IHTSDO / snowstorm

Scalable SNOMED CT Terminology Server using Elasticsearch
Other
204 stars 80 forks source link

How to best setup snowstorm for terminology in multiple countries #306

Open IQHT-DGH opened 3 years ago

IQHT-DGH commented 3 years ago

I've setup snomstorm locally on my system and loaded the UK and International version snapshot into the main branch. I also need to load snomed ct-au/amt and wondered what the recommended approach would be for example should I load this as a seperate branch?

If the recommendation is a separate branch for Australian terminology, could I be pointed to an example of how a branch is created as I don't seem to be able to find an example of how this might be done.

Thanks in advance for any help!

kaicode commented 3 years ago

We recommend creating a separate code system for each country extension. See the public snowstorm instance for examples: https://browser.ihtsdotools.org/snowstorm/snomed-ct/codesystems

A word of warning - we did a brief experiment and noticed that Snowstorm does not perform as well as expected with the whole UK extension loaded in this way. I did not have a chance to verify the configuration of the setup. Loading the UK extension straight into MAIN may perform better but this would prevent other extensions being loaded on child branches because the UK content would be inherited.
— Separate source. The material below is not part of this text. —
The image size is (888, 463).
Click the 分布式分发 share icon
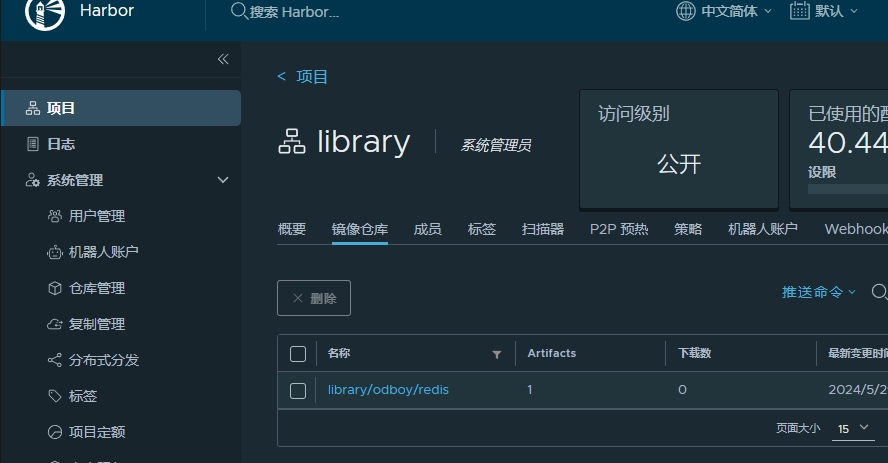pos(55,360)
Good luck with your setup. Please do let us know how you get on and any lessons learnt.

IQHT-DGH commented 3 years ago

We recommend creating a separate code system for each country extension. See the public snowstorm instance for examples: https://browser.ihtsdotools.org/snowstorm/snomed-ct/codesystems

A word of warning - we did a brief experiment and noticed that Snowstorm does not perform as well as expected with the whole UK extension loaded in this way. I did not have a chance to verify the configuration of the setup. Loading the UK extension straight into MAIN may perform better but this would prevent other extensions being loaded on child branches because the UK content would be inherited.

Good luck with your setup. Please do let us know how you get on and any lessons learnt.

I had started to head down the route of loading international into MAIN, then create two branches, CT-UK and CT-AU would this in your option perform any better?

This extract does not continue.